[Dataset entries]

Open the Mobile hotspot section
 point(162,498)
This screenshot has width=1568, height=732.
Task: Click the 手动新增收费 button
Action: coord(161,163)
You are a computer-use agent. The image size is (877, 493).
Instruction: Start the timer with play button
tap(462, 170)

---

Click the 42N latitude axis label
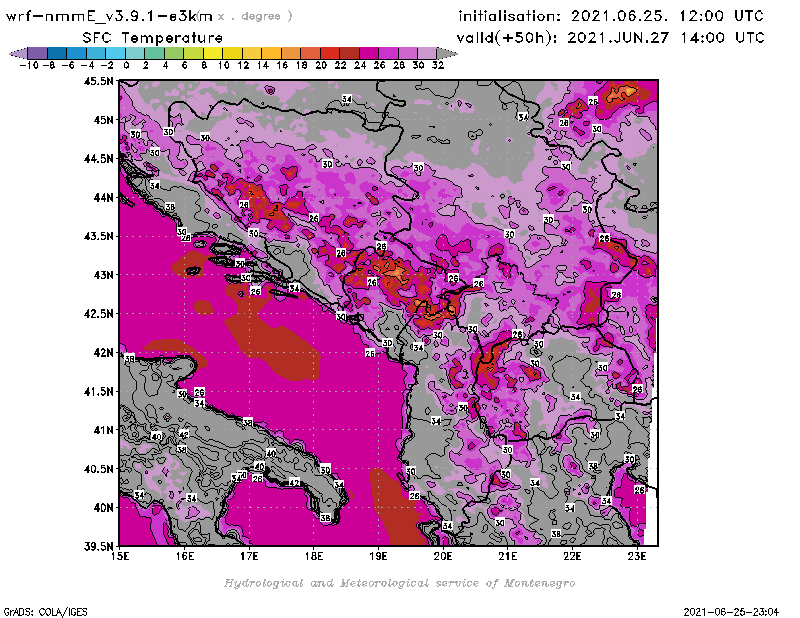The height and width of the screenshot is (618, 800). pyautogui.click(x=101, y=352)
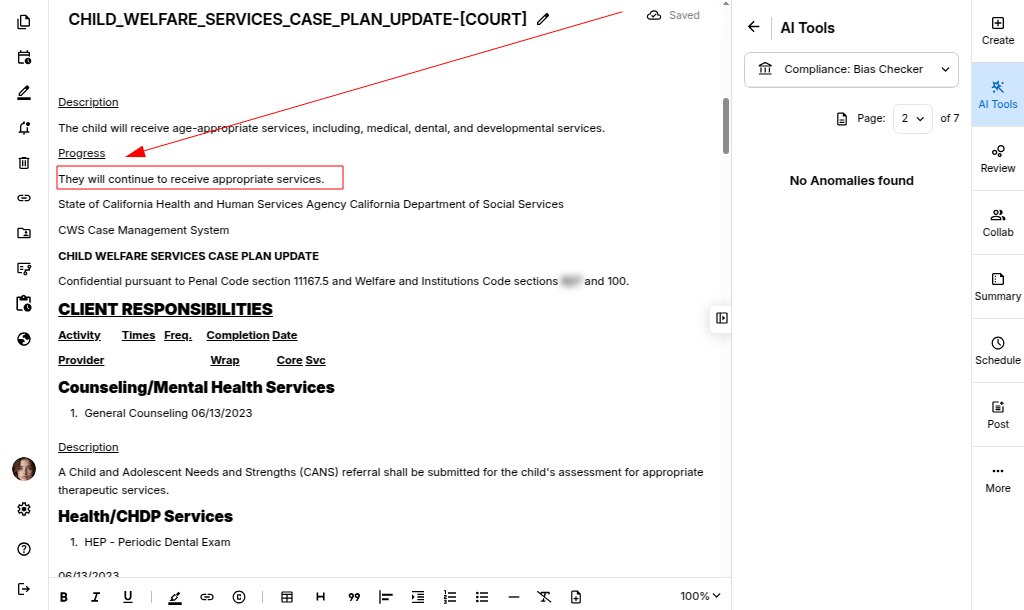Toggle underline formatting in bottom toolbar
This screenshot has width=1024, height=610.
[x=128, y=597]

[WHAT THE TASK ASKS] Can you rewrite the entries from the line with "Open the Mobile hotspot section" through the line with "tap(462, 170)", swapping "timer" for "stopwatch" and leaving everything else untouched? Give back only those lines.

[THE SOLUTION]
Open the Mobile hotspot section
 point(162,498)
This screenshot has width=1568, height=732.
Task: Click the 手动新增收费 button
Action: coord(161,163)
You are a computer-use agent. The image size is (877, 493).
Instruction: Start the stopwatch with play button
tap(462, 170)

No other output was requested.